Discussion in 'The Black & White Gallery' started by Kanikula, Nov 4, 2007.
It sooooooooooooo hard keeping them still!!! LOL
Great shots, I especially love the second one.. I have no idea how you deal with keepin them still.. You have more patience than I do.. lol
The composition is great, but they're too dark (though not underexposed). There is also way too much middle gray. I would re-process these. You really need to pull those tones out.
I like the last one
thanks for the coms guys! I would bribe him with chocolate but the title would be - grubby toddler portraits! LOL
Maxboom, any hints on how to bring the tones out ???
I would start by toying with the levels, curves and contrast tools in PS.
Looove the last one!!!!
How do you get that effect on the last one...Man that looks so nice!!! Love all three by the way!!
Here's an edit:
Here's your histogram for the original shot:
It's dark. More specifically, the histogram has a positive skew, which means all the values are accumulated at the dark/black side.
Here's the histogram of the edit:
That was achieved by pulling the far right slider in the first histogram toward the left, in order to define the range of black and whites across the whole shot as being within that particular range.
There's a problem, though. Try it. Then look at the highlights on the boy's shirt. If you adjust the levels like I said, then they blow out.
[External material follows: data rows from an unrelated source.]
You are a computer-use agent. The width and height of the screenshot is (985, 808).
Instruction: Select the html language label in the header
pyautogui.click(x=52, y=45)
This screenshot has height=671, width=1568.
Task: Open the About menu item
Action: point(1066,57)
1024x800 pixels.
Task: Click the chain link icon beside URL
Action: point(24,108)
Once they blow out, that's it (I'm being basic here, this isn't always so much the case if you're using an adjustment layer for the levels). There's a solution. If you know that the highlights will blow when you adjust the levels, then burn the highlights with the Burn tool before you adjust levels. I used several passes with 18% burn in the midtones.
Then there's the background. BO-RING. By boring, I mean that it's flat. But it's not just any old backdrop...it's where your subjects live. So give it some dimensional qualities. Pick up your dodge and burn tools, find areas of obvious shadow and highlight, and go through and lighten and darken them a little. This will increase the dimensional qualities of the room. I also did this on their clothing, as there were so many interesting wrinkles. Light doding and burning can also be really nice when selectively applied to highlights and shadows in hair...it gives it a more full look (I applied a little to the boy's hair). You have to be very careful when dodging or burning faces, though. They can sometimes come out splotchy. I did dodge slightly on the father's face. The areas of highlight were large enough that I could get away with it.
Then I added a 60% Unsharp Mask at a radius of about 5.0 pixels.
Mind you I did all this in about 5 minutes aside from writing this description, so it's by no means a thorough edit. But if I can do that that with your web-sized image, imagine what you could do with the RAW file.
Thats a great edit and good tutorial on increasing BW tones! Really adds dimension, which is very important in black and white images.
Well done Max... and Kanikula, of course
Aw thanks for that MB! Iv never worked in BW before so thats really helpful - thankyou
The lighting on #3 one was used with my (new and first ) flashgun.